# vacuum not strong enough?



## sephnroth (Jul 30, 2013)

I'm having a problem in my living room tank. It has a sand substrate and dirt accumulates on it. I take a gravel vac to do a water change but half the dirt won't suck up, it just spins around inside vac tube  I end up with unsightly piles even after water changes. Sometimes I use a fish net to grab it burlt I end up with sand too.

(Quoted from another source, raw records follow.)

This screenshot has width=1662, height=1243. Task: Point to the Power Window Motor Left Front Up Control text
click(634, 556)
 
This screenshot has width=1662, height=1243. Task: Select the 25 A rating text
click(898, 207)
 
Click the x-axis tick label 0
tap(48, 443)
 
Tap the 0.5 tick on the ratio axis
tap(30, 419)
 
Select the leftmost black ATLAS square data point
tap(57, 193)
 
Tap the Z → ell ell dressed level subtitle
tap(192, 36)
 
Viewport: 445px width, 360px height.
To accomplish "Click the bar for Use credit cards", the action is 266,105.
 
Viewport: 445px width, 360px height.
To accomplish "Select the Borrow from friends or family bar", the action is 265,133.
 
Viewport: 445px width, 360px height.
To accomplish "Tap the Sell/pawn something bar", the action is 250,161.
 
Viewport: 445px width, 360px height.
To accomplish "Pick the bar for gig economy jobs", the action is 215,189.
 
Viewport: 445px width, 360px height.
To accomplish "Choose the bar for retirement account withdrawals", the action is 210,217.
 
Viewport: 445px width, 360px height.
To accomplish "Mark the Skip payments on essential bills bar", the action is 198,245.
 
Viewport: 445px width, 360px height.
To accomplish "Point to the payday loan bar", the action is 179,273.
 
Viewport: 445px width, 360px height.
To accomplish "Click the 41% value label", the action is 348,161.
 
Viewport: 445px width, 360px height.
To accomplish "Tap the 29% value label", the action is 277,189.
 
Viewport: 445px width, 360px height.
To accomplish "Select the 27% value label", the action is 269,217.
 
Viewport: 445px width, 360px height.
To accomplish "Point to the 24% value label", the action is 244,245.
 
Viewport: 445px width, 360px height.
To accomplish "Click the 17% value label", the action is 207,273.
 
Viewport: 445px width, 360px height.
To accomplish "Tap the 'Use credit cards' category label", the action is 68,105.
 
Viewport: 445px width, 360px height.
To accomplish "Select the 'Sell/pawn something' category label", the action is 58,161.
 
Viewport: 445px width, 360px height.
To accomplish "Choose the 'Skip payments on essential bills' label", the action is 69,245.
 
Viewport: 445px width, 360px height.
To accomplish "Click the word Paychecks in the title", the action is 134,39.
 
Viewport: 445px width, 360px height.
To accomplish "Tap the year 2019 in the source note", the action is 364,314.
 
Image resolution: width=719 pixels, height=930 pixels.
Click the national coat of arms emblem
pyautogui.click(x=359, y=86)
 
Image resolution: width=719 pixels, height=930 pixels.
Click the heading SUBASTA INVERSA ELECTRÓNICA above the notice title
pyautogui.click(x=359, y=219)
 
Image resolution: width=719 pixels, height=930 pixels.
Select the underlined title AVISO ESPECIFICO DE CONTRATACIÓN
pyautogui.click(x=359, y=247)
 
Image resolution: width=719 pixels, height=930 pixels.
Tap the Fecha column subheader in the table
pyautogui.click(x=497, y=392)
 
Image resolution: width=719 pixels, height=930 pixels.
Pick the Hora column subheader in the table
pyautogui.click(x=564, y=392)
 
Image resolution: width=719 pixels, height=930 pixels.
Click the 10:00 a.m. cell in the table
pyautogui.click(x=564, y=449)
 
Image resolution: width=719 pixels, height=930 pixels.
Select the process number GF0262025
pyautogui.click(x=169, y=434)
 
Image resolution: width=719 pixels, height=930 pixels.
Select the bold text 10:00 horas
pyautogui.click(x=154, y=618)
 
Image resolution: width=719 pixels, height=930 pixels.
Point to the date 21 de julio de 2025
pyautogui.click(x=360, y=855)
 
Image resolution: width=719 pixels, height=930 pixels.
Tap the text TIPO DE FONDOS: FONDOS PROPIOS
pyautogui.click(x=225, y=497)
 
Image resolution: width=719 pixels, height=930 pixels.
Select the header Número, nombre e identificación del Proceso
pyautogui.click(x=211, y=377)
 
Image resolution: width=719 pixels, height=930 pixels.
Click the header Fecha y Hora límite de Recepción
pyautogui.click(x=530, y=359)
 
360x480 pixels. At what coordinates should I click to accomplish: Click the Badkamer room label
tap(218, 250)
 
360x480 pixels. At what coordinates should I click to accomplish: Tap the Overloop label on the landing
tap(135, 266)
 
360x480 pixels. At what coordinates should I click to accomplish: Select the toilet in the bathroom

How can I keep my sand tank clean?


----------



## chenowethpm (Jan 8, 2014)

How much lower is the end of your siphon hose? The lower the end of the hose the faster the flow. I run one of my hosed down a flight of stairs and out the front door, it flows super fast. Also the larger the hose diameter the more flow. When vacuuming the sand, if you hold the vac above and kind swirl it around the stuff on the sand will move making it easier to catch in your tube.


----------



## L.West (Apr 26, 2013)

I also run my out the front door in order to give it more of a drop off for better suction. Although, I never thought about the diameter of the hose - good point.


----------



## coralbandit (Jul 29, 2012)

You need a vac with larger hose like matt said.The vac tube doesn't need to much bigger, but the hose from it is what makes the diff.


----------



## sephnroth (Jul 30, 2013)

Oh... Its just a little shop bought thing. Has a large vac chamber but the hose just reaches from inside tank to bucket on floor next to it... None of this down the stairs business!


----------



## Botiadancer (Dec 30, 2013)

Good advice so far.

Also, if you don't want to increase the size of your entire hose or you don't have a way to increase the amount of drop from end to end, either buy another short gravel vacuum with a smaller ratio of vacuum to hose or adjust that short one. (By short one, I mean tank to bucket) Use the short one for gravel vacuuming and your long one for water changing.

Alternatively, you could just use a piece of hose with no gravel vacuum for those stubborn pieces of mulm that are attached to pieces of gravel. However...

***WARNING*** It will suck up gravel and small fish
Not a biggy, as they are going in a bucket where you can rescue them, but it is best to avoid that by:

1. Place your finger over the outlet end to control flow.
2. Pinch the hose to control flow.
3. Attach a shutoff valve to the hose to control flow.
4. Hold the hose just above the gravel to grab everything you want, but not the bulk of the gravel. When you dump the water, if there is any gravel in it, just empty the last dreggs of water into a net to save your gravel. Fine sand...um... try not to grab too much. Nets won't catch it.

You'll soon master exactly what technique works best on each tank.


----------